One of the product areas that Altius has been looking at over the past months is the idea of small reusable reentry vehicles for bringing samples back from the ISS and eventually other destinations like Bigelow’s facilities. A recent blog post over at NasaWatch contained a presentation about some NASA JSC internal technology development ideas, and one of them was actually very similar in several aspects to the concept for a Reusable Micro-Reentry Vehicle (R-μRV) we’ve been batting around at Altius. If you’re reading along in the JSC presentation, we’re looking at page 18.
Key Idea: Biting Off One Piece at a Time
I won’t get into the business side of the discussion in this blog post, but we at Altius feel there’s going to be a real need for frequent small package deliveries to and from an orbital research station like ISS that can’t be met entirely using larger vehicles like Dragon or Boeing’s CST-100. However, trying to solve the whole problem at once is a lot riskier and requires a lot more up-front capital. Like the JSC team, we realized that splitting the delivery and return phases of the mission could allow us to tackle a much smaller subset of the total problem space first.

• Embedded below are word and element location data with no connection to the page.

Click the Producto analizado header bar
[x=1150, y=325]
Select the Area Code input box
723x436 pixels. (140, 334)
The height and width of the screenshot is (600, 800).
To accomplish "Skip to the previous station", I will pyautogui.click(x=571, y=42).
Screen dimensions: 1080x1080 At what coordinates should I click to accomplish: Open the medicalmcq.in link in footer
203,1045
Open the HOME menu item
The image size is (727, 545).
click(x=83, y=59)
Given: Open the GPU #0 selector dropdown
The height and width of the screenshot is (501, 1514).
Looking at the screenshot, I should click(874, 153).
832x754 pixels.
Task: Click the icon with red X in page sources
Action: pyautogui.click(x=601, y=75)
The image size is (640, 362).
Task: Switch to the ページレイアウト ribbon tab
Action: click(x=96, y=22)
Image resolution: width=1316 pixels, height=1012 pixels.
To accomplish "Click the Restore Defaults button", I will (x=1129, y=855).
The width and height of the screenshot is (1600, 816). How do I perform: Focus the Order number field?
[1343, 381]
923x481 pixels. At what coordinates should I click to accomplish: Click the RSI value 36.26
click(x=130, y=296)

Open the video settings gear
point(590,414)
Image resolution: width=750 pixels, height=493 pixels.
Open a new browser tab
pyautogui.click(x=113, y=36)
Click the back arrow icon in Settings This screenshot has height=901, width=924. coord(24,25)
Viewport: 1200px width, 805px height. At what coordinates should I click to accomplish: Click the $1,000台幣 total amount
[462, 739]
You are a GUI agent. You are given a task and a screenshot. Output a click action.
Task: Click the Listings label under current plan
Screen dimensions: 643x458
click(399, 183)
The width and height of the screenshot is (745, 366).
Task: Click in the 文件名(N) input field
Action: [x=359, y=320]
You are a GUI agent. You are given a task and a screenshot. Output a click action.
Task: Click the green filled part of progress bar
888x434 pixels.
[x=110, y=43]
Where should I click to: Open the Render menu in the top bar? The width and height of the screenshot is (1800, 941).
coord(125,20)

The concept we independently came up with is illustrated in this picture excerpted from the JSC presentation:

Main points:
- The μRV is launched inside one of the ISS cargo delivery vehicles (Progress, HTV, ATV, or either of the COTS vehicles), and is brought inside the station like all other pressurized cargo. This allows us to leverage existing proximity operations and rendezvous and docking capabilities at first, and initially avoid the challenge of getting approval for station rendezvous and docking from the ISS Visiting Vehicles group. The theory is that getting approval for departure should hopefully be much easier than approval for arrival.
- The μRV is loaded internal to the station, and then exits the station via the Japanese Experiment Module (shown below). The JEM has a small “equipment airlock” is designed for passing experiments and hardware out of the main Kibo module onto a sort of “back porch” Exposed Facility. It has a slider table (which you can see inside the airlock on the right), that you can attach things to from the inside of the ISS, and then when the door is closed and the airlock vented, the slider table can extend outside the station.
- The μRV departs the station propulsively using a non-toxic propulsion system. Both JSC and Altius came to the same solution of using a Tridyne (well technically Nitro-dyne) warm-gas system. “Tridyne” is a gaseous mixture of dilute amounts of hydrogen and oxygen in a suitable buffer gas (Helium or Nitrogen). The idea is the hydrogen and oxygen are at such low concentrations that the mixture is not flammable in air, and the two components cannot ignite due to the buffer gas, except in the presence of a suitable catalyst. The resulting “flame” is cooler than even a H2O2 monopropellant thruster, with corresponding worse performance–somewhere in the 120-140s vacuum Isp. While you wouldn’t want to use this for a high-delta-V mission due to poor achievable propellant tank to propellant mass ratios and low Isp, it is probably adequate for the small station departure and deorbit burns (100-150m/s according to the presentation). The complexity of the system ends up being even less than a hydrazine monopropellant system (no need for heaters, pressurization systems, etc) and avoids toxicity issues.
Those were the main ideas our concept had in common with the JSC approach.
Some of the key differences in approach revolved around the size and TPS approach. The concept we were looking at was significantly smaller (roughly NanoRack sized) that would use a derivative of the microcontroller-based avionics system we’re developing for the Ventions contract. We were also planning on using a robust, low-maintenance, reusable TPS system we’ve been investigating with HMX and Ventions instead of more traditional ablative TPS options.
There were some other innovations we came up with, which we aren’t ready to talk about yet, but the main point of this post was that it was nice to see that JSC personnel think that the general approach of handling the μRV inside the pressurized volume of the ISS looks workable from a safety standpoint. I had originally been concerned that even Tridyne might not be feasible for use in a system that had to be moved around inside the ISS pressure volume, but it’s good to get some validation that that is an acceptable approach.